* **HOW TO COMPLETE THIS TASK**
From the line containing "The width and height of the screenshot is (386, 320)." through the last line of the records below, each line is to be repeated exactly; pictures are to be omitted.

(Beginning of ENTRIES SUPPLIED)

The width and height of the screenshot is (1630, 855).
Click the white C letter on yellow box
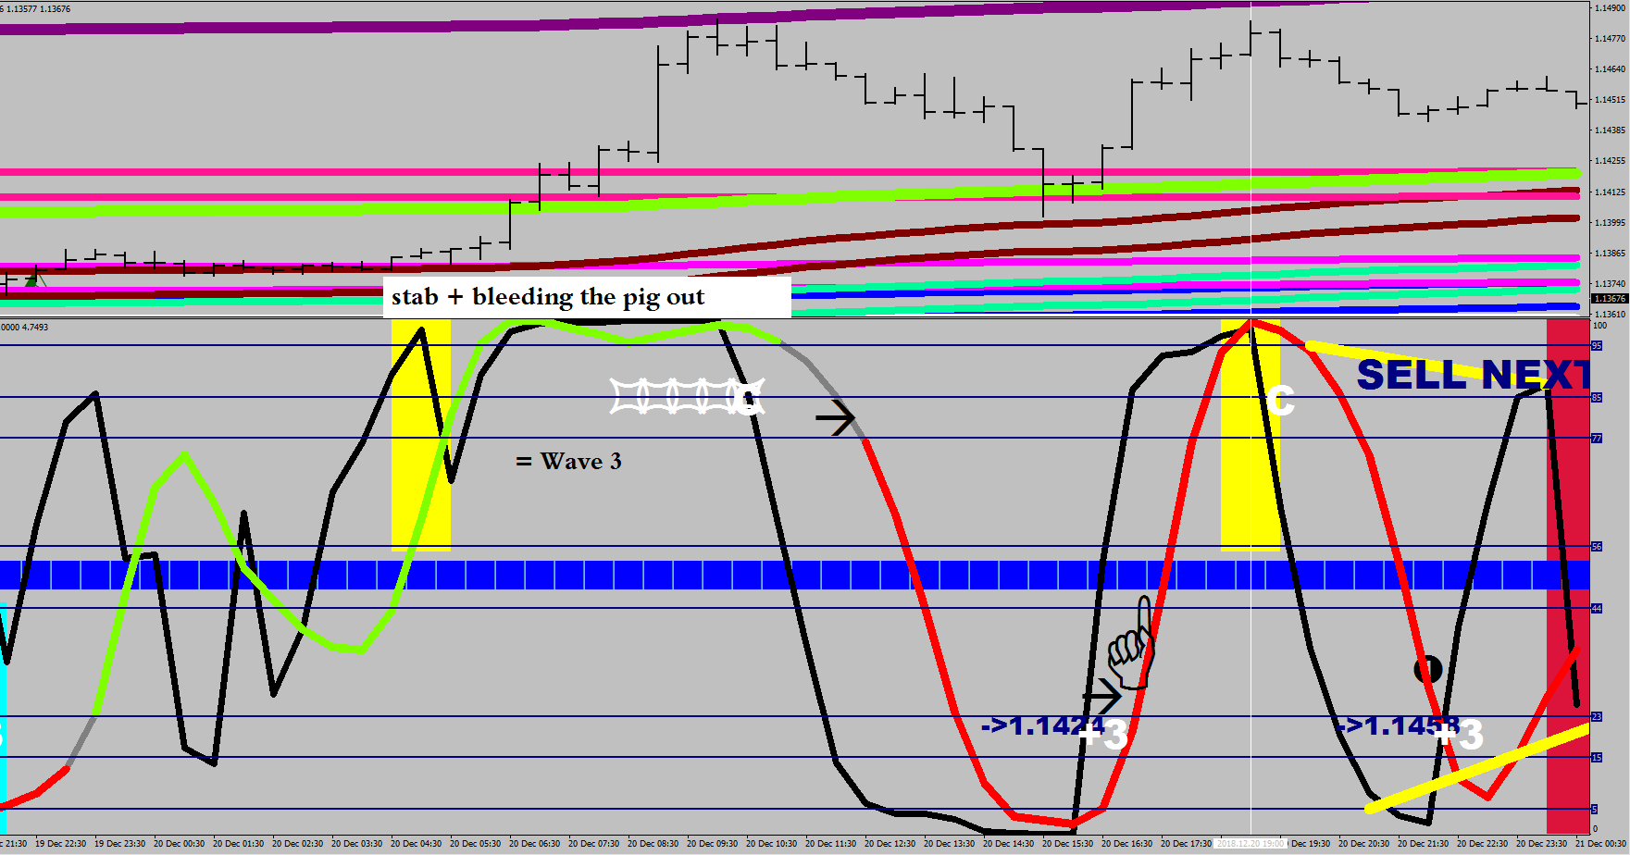click(x=1280, y=401)
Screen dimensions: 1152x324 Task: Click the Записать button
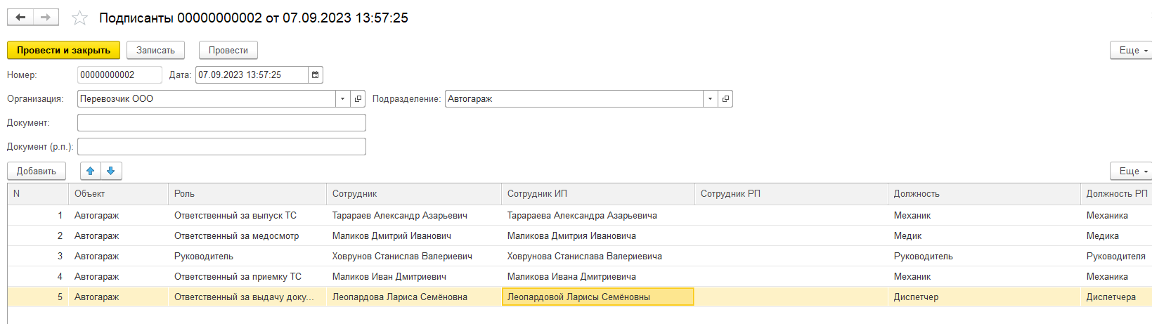(155, 51)
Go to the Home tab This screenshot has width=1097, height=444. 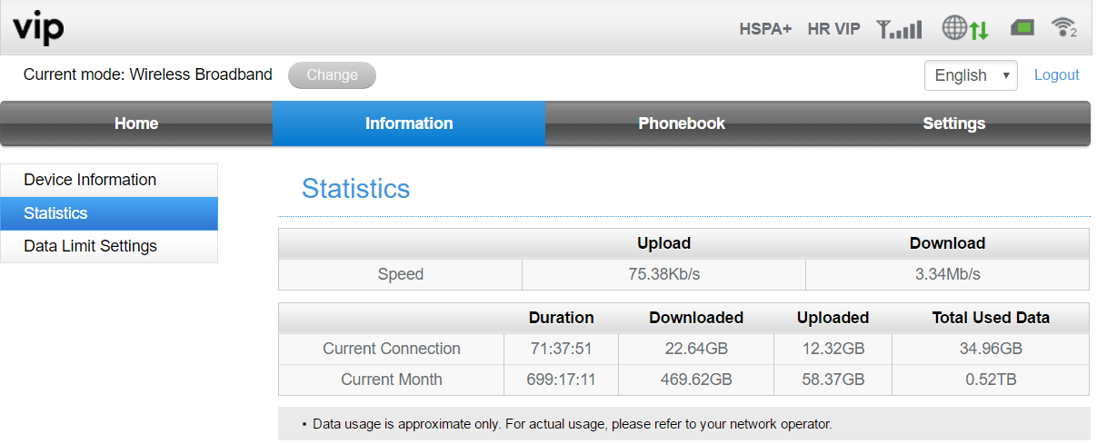[136, 123]
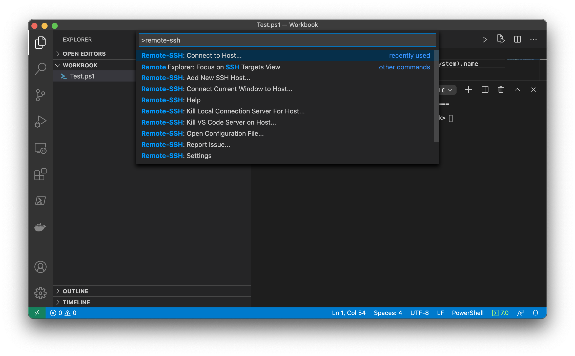Click Test.ps1 file in explorer
The width and height of the screenshot is (575, 356).
[83, 76]
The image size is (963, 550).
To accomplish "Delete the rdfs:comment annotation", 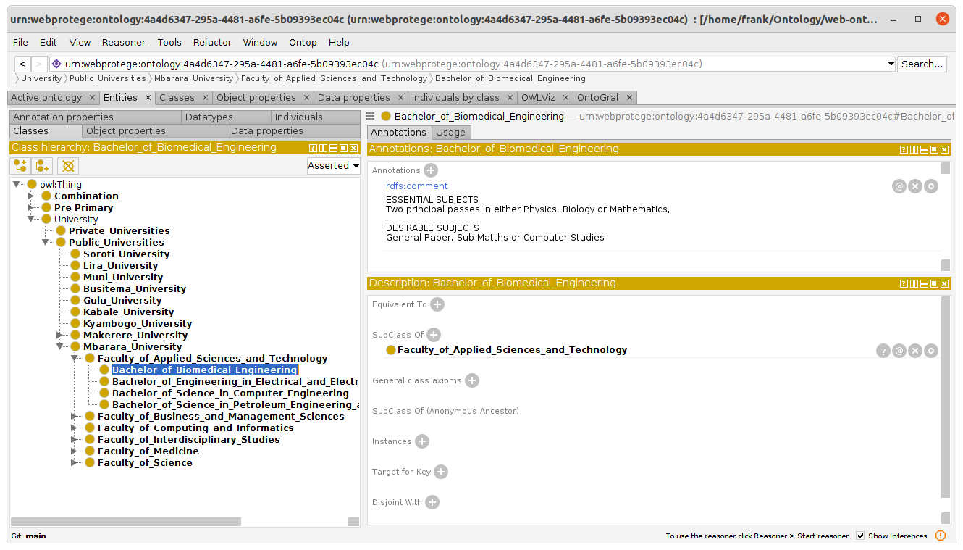I will (915, 186).
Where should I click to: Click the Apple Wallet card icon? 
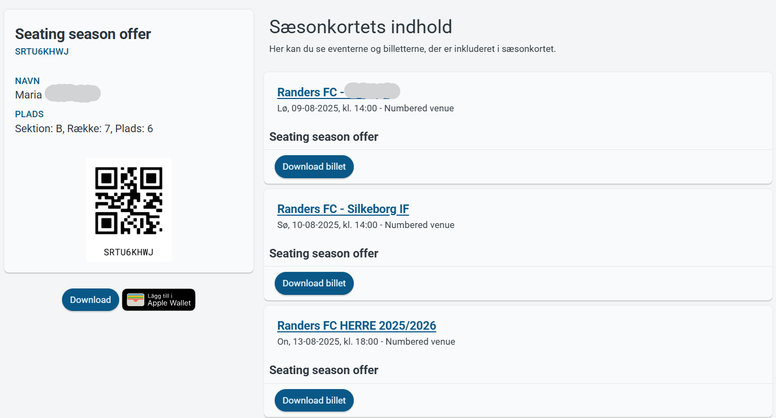136,300
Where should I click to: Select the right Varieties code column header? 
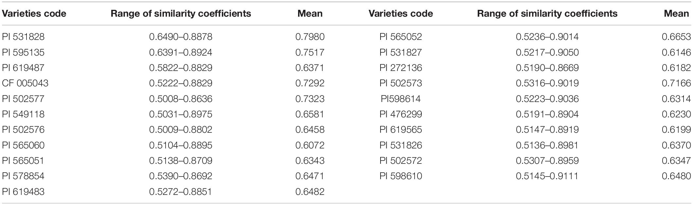click(400, 13)
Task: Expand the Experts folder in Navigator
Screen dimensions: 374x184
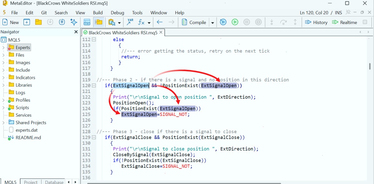Action: tap(3, 48)
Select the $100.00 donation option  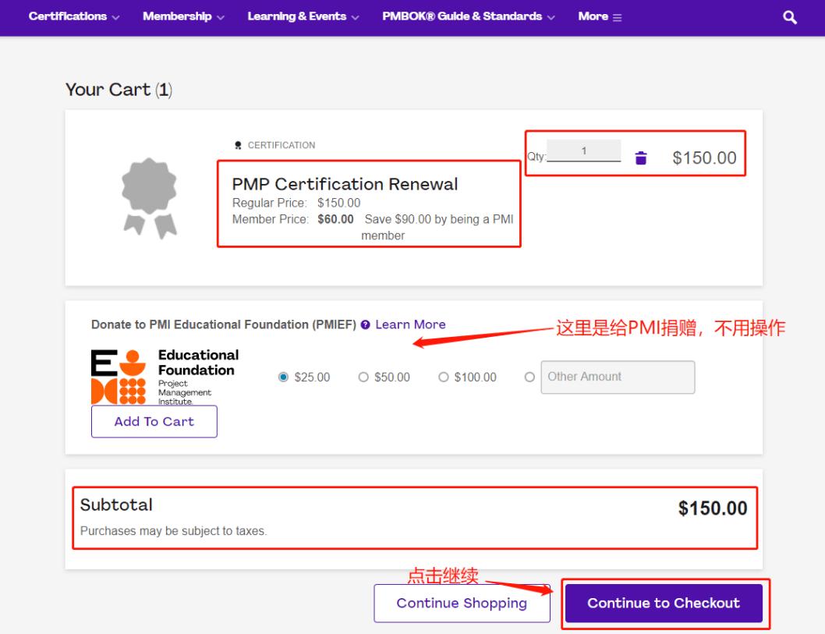444,377
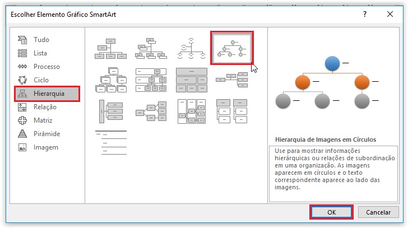The height and width of the screenshot is (228, 408).
Task: Click the Hierarquia category
Action: (x=47, y=94)
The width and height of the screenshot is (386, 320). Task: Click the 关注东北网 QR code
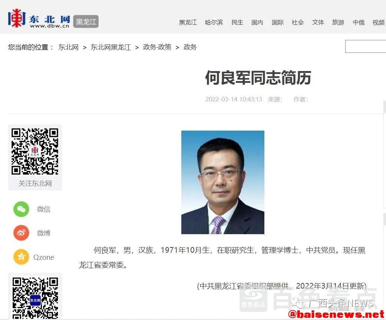35,151
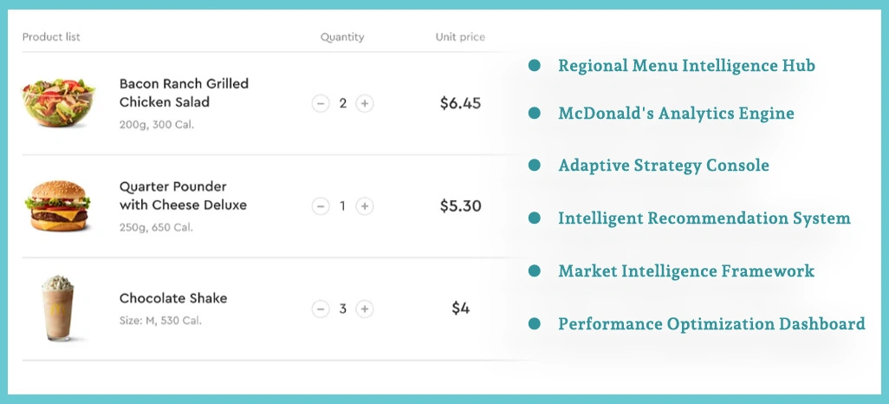Open Regional Menu Intelligence Hub

pyautogui.click(x=686, y=65)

(End of ENTRIES SUPPLIED)

* **REPLY**
The width and height of the screenshot is (386, 320). Task: Click the 关注东北网 QR code
35,151
Open Regional Menu Intelligence Hub

pyautogui.click(x=686, y=65)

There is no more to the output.